KB GP LLC (“GP LLC”) is the general partner of Kingsbrook Partners and may
be considered the beneficial owner of any securities deemed to be beneficially owned
by Kingsbrook Partners. Ari J. Storch, Adam J. Chill and Scott M. Wallace are the sole
managing members of Opportunities GP and GP LLC and as a result may be considered beneficial
owners of any securities deemed beneficially owned by Opportunities GP and GP LLC. Each
of Kingsbrook Partners, Opportunities GP, GP LLC and Messrs. Storch, Chill and Wallace
disclaim beneficial ownership of these securities. The address of Kingsbrook Opportunities
Master Fund LP is c/o Kingsbrook Partners LP, 689 Fifth Avenue, 12th Floor, New York,
New York 10022.
|
Relationship with the Selling Stockholders
In addition to the
Securities Purchase Agreement, on January 18, 2021, in connection with the Private Placement, we entered into a registration rights
agreement with the Selling Stockholders, or the Registration Rights Agreement.
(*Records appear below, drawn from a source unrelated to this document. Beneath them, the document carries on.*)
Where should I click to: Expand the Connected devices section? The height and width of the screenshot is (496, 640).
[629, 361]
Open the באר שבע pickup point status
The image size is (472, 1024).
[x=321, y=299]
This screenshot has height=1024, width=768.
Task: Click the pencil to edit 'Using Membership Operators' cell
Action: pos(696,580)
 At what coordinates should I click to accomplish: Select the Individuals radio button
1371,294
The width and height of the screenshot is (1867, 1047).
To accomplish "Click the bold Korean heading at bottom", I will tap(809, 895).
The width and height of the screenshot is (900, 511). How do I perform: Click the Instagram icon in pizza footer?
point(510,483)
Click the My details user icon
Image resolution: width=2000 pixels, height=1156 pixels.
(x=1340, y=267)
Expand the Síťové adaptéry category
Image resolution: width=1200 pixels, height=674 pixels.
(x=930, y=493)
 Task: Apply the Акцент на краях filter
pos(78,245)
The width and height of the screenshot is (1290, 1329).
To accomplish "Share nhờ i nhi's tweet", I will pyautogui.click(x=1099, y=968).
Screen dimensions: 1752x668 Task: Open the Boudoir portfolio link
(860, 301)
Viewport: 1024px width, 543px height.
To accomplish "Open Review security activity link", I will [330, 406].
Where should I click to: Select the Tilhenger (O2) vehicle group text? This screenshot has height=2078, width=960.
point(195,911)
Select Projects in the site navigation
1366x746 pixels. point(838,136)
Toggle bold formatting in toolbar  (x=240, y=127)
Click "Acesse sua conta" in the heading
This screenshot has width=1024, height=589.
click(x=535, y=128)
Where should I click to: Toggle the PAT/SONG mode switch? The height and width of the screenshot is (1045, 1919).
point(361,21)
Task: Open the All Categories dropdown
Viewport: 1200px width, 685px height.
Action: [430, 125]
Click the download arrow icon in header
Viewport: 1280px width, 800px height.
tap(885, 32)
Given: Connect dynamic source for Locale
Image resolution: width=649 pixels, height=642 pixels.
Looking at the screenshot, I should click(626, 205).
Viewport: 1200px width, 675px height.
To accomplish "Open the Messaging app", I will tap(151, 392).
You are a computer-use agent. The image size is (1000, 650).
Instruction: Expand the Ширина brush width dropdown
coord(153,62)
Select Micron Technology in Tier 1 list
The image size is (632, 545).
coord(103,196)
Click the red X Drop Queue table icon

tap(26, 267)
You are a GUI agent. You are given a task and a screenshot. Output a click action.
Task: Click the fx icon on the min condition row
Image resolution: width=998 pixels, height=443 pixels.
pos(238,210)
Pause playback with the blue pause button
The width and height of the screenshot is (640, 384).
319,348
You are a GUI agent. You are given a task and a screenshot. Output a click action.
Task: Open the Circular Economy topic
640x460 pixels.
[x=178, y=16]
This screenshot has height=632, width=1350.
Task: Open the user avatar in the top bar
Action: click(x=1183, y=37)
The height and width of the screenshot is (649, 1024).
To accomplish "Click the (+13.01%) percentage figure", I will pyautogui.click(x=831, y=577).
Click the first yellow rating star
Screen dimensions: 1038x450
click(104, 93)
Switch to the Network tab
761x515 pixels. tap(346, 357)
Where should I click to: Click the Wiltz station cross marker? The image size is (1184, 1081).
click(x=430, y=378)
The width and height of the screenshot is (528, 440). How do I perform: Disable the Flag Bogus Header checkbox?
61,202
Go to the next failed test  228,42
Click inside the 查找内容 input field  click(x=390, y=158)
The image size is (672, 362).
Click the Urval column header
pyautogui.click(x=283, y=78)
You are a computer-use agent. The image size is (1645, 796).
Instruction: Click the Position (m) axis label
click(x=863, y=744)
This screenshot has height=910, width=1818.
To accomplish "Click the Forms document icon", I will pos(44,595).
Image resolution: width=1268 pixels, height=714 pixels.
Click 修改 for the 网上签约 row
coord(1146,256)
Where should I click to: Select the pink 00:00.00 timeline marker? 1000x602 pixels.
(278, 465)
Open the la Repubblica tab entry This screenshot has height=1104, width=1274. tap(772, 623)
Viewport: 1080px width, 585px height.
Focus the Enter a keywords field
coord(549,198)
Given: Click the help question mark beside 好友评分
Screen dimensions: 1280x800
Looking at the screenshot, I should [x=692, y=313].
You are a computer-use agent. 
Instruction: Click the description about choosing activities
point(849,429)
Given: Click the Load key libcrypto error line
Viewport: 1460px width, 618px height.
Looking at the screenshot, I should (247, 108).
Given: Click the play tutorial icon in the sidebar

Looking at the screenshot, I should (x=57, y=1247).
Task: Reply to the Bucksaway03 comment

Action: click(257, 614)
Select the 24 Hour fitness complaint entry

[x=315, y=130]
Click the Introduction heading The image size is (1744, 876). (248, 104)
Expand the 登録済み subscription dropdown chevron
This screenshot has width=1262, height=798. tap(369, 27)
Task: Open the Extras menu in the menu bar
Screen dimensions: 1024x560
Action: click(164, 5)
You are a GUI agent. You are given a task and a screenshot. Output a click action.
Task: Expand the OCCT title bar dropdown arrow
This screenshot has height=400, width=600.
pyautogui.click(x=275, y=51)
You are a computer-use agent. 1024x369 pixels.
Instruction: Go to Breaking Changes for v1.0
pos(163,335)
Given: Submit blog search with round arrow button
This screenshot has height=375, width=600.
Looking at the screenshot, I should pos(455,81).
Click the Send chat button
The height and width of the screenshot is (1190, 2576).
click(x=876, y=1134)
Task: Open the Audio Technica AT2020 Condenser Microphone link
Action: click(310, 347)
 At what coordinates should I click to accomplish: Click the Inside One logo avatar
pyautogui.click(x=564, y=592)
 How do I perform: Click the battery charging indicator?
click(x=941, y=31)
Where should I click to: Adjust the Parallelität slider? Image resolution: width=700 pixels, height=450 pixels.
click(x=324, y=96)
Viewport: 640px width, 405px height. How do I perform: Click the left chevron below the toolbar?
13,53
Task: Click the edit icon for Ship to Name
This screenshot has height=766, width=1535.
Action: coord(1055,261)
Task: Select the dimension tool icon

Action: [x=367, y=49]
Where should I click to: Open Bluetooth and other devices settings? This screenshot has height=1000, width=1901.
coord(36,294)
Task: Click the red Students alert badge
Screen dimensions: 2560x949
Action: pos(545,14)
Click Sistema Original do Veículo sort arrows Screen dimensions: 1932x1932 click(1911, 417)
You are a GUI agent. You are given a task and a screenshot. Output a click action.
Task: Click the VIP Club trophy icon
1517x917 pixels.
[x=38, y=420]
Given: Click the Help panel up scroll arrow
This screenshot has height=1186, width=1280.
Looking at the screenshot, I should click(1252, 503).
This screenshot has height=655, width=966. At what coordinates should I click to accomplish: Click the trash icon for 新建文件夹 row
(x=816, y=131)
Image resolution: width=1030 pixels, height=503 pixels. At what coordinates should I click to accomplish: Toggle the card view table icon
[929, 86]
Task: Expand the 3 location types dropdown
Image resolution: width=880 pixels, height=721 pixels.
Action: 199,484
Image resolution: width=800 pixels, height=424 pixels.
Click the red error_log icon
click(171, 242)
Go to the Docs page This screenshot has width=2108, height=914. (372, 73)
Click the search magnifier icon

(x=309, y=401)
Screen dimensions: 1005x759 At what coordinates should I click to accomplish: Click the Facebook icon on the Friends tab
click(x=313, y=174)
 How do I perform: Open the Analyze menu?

Also on January 21, 2021, we entered into the Warrants
with the Selling Stockholders.
Registration Rights
Agreement
Pursuant to the Registration
Rights Agreement with each of the selling stockholders, we agreed to prepare and file with the SEC a registration statement that
permits the resale of the selling stockholders’ shares and, subject to certain exceptions, use reasonable best efforts to
keep the registration statement of which this prospectus forms a part effective under the Securities Act until the earlier of
until the date that all registrable securities covered by the registration statement of which this prospectus forms a part: (i)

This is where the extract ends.